--- RECORD EXCERPTS ---

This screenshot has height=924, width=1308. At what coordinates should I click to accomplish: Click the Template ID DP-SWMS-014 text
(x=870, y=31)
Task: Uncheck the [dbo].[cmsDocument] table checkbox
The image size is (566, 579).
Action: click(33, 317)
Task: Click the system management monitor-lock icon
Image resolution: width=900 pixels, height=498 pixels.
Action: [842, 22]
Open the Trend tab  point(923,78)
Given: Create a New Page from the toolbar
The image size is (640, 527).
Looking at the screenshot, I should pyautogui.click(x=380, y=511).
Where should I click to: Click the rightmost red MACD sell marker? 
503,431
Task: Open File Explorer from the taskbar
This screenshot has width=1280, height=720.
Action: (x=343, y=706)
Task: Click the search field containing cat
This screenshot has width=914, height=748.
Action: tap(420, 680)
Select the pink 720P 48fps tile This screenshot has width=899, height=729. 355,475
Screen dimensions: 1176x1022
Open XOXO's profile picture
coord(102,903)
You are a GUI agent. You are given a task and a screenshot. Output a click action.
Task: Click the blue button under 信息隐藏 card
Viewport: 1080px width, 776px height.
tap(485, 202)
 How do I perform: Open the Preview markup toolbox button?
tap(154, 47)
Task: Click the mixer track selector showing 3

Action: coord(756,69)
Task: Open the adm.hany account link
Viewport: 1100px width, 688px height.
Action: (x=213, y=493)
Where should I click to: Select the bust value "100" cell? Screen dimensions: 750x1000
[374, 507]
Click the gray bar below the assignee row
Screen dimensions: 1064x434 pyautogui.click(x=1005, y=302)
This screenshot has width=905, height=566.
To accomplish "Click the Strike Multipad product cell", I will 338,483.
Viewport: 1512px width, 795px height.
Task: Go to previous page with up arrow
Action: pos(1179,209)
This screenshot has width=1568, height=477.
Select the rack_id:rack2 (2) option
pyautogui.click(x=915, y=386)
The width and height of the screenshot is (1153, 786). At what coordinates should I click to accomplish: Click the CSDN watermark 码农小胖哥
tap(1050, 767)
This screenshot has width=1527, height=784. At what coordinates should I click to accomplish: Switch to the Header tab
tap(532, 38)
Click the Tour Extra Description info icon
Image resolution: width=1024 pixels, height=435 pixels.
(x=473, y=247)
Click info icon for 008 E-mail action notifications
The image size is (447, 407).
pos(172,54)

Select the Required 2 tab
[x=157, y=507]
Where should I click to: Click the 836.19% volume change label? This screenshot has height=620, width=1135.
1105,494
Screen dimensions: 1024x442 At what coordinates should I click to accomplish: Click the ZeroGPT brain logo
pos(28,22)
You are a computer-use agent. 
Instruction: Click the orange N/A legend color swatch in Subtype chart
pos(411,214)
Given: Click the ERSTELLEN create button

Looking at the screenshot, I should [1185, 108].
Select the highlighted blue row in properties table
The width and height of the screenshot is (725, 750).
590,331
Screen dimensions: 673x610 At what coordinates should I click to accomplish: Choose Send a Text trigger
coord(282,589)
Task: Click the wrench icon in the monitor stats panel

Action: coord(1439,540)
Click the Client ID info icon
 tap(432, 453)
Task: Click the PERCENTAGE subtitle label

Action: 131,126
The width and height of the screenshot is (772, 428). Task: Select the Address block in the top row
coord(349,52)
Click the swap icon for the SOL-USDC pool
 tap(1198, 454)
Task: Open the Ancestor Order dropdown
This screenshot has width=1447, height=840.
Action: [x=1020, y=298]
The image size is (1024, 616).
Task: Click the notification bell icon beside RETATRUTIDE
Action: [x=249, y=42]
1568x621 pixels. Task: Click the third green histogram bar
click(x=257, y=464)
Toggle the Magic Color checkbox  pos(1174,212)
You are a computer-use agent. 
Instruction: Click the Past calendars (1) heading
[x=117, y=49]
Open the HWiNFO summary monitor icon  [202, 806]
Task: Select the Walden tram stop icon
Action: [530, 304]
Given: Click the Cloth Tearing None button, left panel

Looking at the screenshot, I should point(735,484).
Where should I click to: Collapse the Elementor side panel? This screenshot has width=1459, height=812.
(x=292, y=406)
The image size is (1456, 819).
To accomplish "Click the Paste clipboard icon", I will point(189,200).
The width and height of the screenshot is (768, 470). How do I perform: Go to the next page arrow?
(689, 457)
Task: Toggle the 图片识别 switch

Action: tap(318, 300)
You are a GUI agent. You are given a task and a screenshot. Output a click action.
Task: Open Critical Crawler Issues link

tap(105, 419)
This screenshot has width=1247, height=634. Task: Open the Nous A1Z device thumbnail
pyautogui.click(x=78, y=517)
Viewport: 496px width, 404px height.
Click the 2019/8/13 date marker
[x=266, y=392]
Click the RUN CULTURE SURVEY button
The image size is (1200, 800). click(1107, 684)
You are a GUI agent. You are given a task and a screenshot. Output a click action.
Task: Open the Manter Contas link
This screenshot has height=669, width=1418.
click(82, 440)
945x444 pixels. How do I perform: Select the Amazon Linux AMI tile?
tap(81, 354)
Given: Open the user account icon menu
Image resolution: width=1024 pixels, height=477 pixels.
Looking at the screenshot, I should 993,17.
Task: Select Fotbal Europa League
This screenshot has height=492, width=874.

---

» **WRITTEN TASK**:
Can you repeat every one of the items above word for word, line by line, without changing anything?

» **COMPLETED EXERCISE**:
This screenshot has height=924, width=1308. At what coordinates should I click to accomplish: Click the Template ID DP-SWMS-014 text
(x=870, y=31)
Task: Uncheck the [dbo].[cmsDocument] table checkbox
The image size is (566, 579).
Action: click(33, 317)
Task: Click the system management monitor-lock icon
Image resolution: width=900 pixels, height=498 pixels.
Action: [842, 22]
Open the Trend tab  point(923,78)
Given: Create a New Page from the toolbar
The image size is (640, 527).
Looking at the screenshot, I should pyautogui.click(x=380, y=511).
Where should I click to: Click the rightmost red MACD sell marker? 
503,431
Task: Open File Explorer from the taskbar
This screenshot has width=1280, height=720.
Action: (x=343, y=706)
Task: Click the search field containing cat
This screenshot has width=914, height=748.
Action: tap(420, 680)
Select the pink 720P 48fps tile This screenshot has width=899, height=729. 355,475
Screen dimensions: 1176x1022
Open XOXO's profile picture
coord(102,903)
You are a GUI agent. You are given a task and a screenshot. Output a click action.
Task: Click the blue button under 信息隐藏 card
Viewport: 1080px width, 776px height.
tap(485, 202)
 How do I perform: Open the Preview markup toolbox button?
tap(154, 47)
Task: Click the mixer track selector showing 3

Action: coord(756,69)
Task: Open the adm.hany account link
Viewport: 1100px width, 688px height.
Action: (x=213, y=493)
Where should I click to: Select the bust value "100" cell? Screen dimensions: 750x1000
[374, 507]
Click the gray bar below the assignee row
Screen dimensions: 1064x434 pyautogui.click(x=1005, y=302)
This screenshot has width=905, height=566.
To accomplish "Click the Strike Multipad product cell", I will 338,483.
Viewport: 1512px width, 795px height.
Task: Go to previous page with up arrow
Action: pos(1179,209)
This screenshot has width=1568, height=477.
Select the rack_id:rack2 (2) option
pyautogui.click(x=915, y=386)
The width and height of the screenshot is (1153, 786). At what coordinates should I click to accomplish: Click the CSDN watermark 码农小胖哥
tap(1050, 767)
This screenshot has width=1527, height=784. At what coordinates should I click to accomplish: Switch to the Header tab
tap(532, 38)
Click the Tour Extra Description info icon
Image resolution: width=1024 pixels, height=435 pixels.
(x=473, y=247)
Click info icon for 008 E-mail action notifications
The image size is (447, 407).
pos(172,54)

Select the Required 2 tab
[x=157, y=507]
Where should I click to: Click the 836.19% volume change label? This screenshot has height=620, width=1135.
1105,494
Screen dimensions: 1024x442 At what coordinates should I click to accomplish: Click the ZeroGPT brain logo
pos(28,22)
You are a computer-use agent. 
Instruction: Click the orange N/A legend color swatch in Subtype chart
pos(411,214)
Given: Click the ERSTELLEN create button

Looking at the screenshot, I should [1185, 108].
Select the highlighted blue row in properties table
The width and height of the screenshot is (725, 750).
590,331
Screen dimensions: 673x610 At what coordinates should I click to accomplish: Choose Send a Text trigger
coord(282,589)
Task: Click the wrench icon in the monitor stats panel

Action: coord(1439,540)
Click the Client ID info icon
 tap(432, 453)
Task: Click the PERCENTAGE subtitle label

Action: 131,126
The width and height of the screenshot is (772, 428). Task: Select the Address block in the top row
coord(349,52)
Click the swap icon for the SOL-USDC pool
 tap(1198, 454)
Task: Open the Ancestor Order dropdown
This screenshot has width=1447, height=840.
Action: [x=1020, y=298]
The image size is (1024, 616).
Task: Click the notification bell icon beside RETATRUTIDE
Action: [x=249, y=42]
1568x621 pixels. Task: Click the third green histogram bar
click(x=257, y=464)
Toggle the Magic Color checkbox  pos(1174,212)
You are a computer-use agent. 
Instruction: Click the Past calendars (1) heading
[x=117, y=49]
Open the HWiNFO summary monitor icon  [202, 806]
Task: Select the Walden tram stop icon
Action: [530, 304]
Given: Click the Cloth Tearing None button, left panel

Looking at the screenshot, I should point(735,484).
Where should I click to: Collapse the Elementor side panel? This screenshot has width=1459, height=812.
(x=292, y=406)
The image size is (1456, 819).
To accomplish "Click the Paste clipboard icon", I will point(189,200).
The width and height of the screenshot is (768, 470). How do I perform: Go to the next page arrow?
(689, 457)
Task: Toggle the 图片识别 switch

Action: tap(318, 300)
You are a GUI agent. You are given a task and a screenshot. Output a click action.
Task: Open Critical Crawler Issues link

tap(105, 419)
This screenshot has width=1247, height=634. Task: Open the Nous A1Z device thumbnail
pyautogui.click(x=78, y=517)
Viewport: 496px width, 404px height.
Click the 2019/8/13 date marker
[x=266, y=392]
Click the RUN CULTURE SURVEY button
The image size is (1200, 800). click(1107, 684)
You are a GUI agent. You are given a task and a screenshot. Output a click action.
Task: Open the Manter Contas link
This screenshot has height=669, width=1418.
click(82, 440)
945x444 pixels. How do I perform: Select the Amazon Linux AMI tile?
tap(81, 354)
Given: Open the user account icon menu
Image resolution: width=1024 pixels, height=477 pixels.
Looking at the screenshot, I should 993,17.
Task: Select Fotbal Europa League
This screenshot has height=492, width=874.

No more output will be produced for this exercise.